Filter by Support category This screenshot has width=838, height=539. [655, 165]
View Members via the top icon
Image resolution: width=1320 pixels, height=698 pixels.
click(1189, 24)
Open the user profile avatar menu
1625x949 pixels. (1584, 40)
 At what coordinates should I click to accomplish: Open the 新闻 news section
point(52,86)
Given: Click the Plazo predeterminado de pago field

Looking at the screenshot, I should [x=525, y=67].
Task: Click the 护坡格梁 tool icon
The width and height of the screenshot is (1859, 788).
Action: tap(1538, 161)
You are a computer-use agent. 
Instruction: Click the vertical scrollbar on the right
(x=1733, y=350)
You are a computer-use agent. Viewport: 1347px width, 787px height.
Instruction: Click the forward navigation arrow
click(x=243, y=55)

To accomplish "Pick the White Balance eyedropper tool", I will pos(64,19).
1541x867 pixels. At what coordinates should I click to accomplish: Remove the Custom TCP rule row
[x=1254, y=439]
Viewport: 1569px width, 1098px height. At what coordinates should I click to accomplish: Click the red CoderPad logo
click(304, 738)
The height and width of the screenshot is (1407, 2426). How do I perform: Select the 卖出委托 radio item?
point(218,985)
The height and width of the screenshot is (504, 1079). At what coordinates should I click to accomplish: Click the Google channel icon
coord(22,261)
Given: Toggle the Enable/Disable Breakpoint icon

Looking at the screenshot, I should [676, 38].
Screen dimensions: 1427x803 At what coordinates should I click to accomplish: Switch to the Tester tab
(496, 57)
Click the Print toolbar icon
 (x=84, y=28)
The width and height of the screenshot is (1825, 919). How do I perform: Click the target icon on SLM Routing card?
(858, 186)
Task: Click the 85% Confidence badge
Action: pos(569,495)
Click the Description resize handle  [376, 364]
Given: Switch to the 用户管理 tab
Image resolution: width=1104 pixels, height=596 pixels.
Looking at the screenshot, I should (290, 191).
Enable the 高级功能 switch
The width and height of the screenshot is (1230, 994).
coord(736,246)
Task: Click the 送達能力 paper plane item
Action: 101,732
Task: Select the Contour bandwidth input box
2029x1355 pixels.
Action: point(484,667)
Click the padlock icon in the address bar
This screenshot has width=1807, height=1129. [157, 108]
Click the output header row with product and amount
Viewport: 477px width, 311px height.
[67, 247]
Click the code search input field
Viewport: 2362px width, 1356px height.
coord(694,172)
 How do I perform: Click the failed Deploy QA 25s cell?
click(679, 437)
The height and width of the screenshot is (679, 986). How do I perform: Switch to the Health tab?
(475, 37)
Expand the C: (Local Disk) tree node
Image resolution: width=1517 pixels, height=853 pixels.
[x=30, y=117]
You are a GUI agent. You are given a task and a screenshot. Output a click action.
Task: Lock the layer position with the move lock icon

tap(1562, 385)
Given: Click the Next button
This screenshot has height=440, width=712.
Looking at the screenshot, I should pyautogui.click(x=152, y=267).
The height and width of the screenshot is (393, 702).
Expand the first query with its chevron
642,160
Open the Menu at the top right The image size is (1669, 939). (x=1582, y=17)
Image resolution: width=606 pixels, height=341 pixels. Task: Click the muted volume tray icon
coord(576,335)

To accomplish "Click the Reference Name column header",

* [Goal of the exercise] Every line that contains the string "computer" should be copied from the records.

* [Answer to this exercise]
You are a computer-use agent. 
You are a computer-use agent. Viewport: 1347px width, 787px height.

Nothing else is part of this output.